Despite the nearly 28,000 acres burned by the Carpenter 1 fire on Mount Charleston, much of the mountain remains green, and evidence of the wildfire is hard to come by.
The fire hasn't grown in five days, and is currently 80 percent contained. FOX5 on Tuesday got to take a tour of Lee Canyon, an area now open to residents and business owners.
The smell of smoke in Lee Canyon is largely gone. Homeowners in the area said they have returned to rotten food, but that's the extent of the damage.
"It looked beautiful. It was what I was waiting to see for two weeks. Everything is beautiful," Lee Canyon resident JaeAna Bernhardt said.
Lee Canyon was one of four communities evacuated, when the fire threatened homes and burned roughly 44 square miles.

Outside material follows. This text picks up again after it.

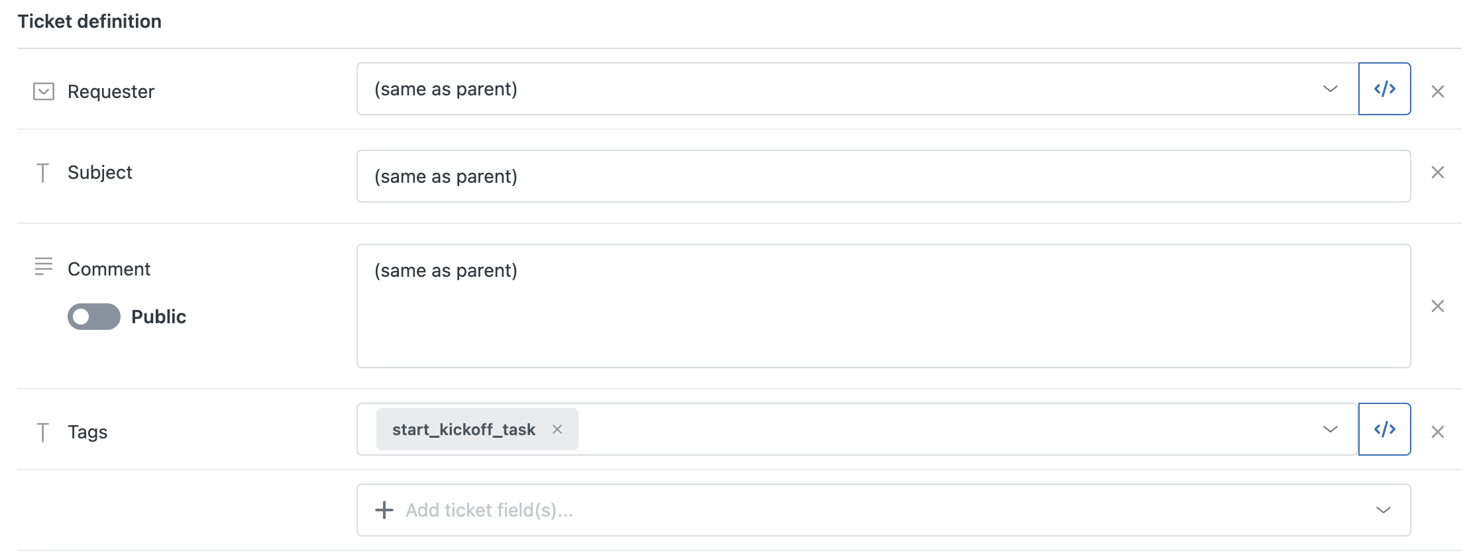The image size is (1471, 559).
Task: Click the Requester dropdown icon beside label
Action: tap(44, 91)
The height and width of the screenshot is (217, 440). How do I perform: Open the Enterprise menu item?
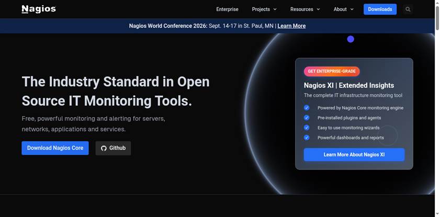pyautogui.click(x=227, y=9)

"It's nice to see the trees, and the wild horses were out in the meadow yesterday. The hummingbirds are flying around everywhere. It's nice. It's good to be back," Bernhardt said.
The fire didn't end up coming near Lee Canyon, which includes a campground, as well as Las Vegas Ski and Snowboard Resort.
"I never felt threatened by any flames. There was smoke for sure, I could see smoke. I didn't see any flames, there was nothing coming over the ridge," said Lee Canyon resident Marcel Barel.
Fire officials said only a few areas were severely burned, particularly Prospect Ranch, where six structures were lost.
"On the south side of Kyle Canyon, on the hillsides, there is still some burning material. There is some chance of it to spread a bit. We are actively putting those out. We are putting them to bed today," said fire information officer Jon Kohn.
Kohn credited the more than 1,000 firefighters who fought Carpenter 1 for saving the mountain's beauty.
Many of the burned areas aren't visible from the main roads. Visitors may see signs of where the fire jumped Kyle Canyon Road near mile marker 6, however.
The entire mountain could be open to the public by Friday. The fire is expected to be 90 percent contained by Thursday evening.
A small portion of the fire is expected to continue burning in a rocky area near Kyle Canyon for the foreseeable future. Fire officials said the area is too remote and dangerous for firefighters to get to, but that crews will ensure it doesn't get out of control.
Full containment isn't expected until fire season concludes in October.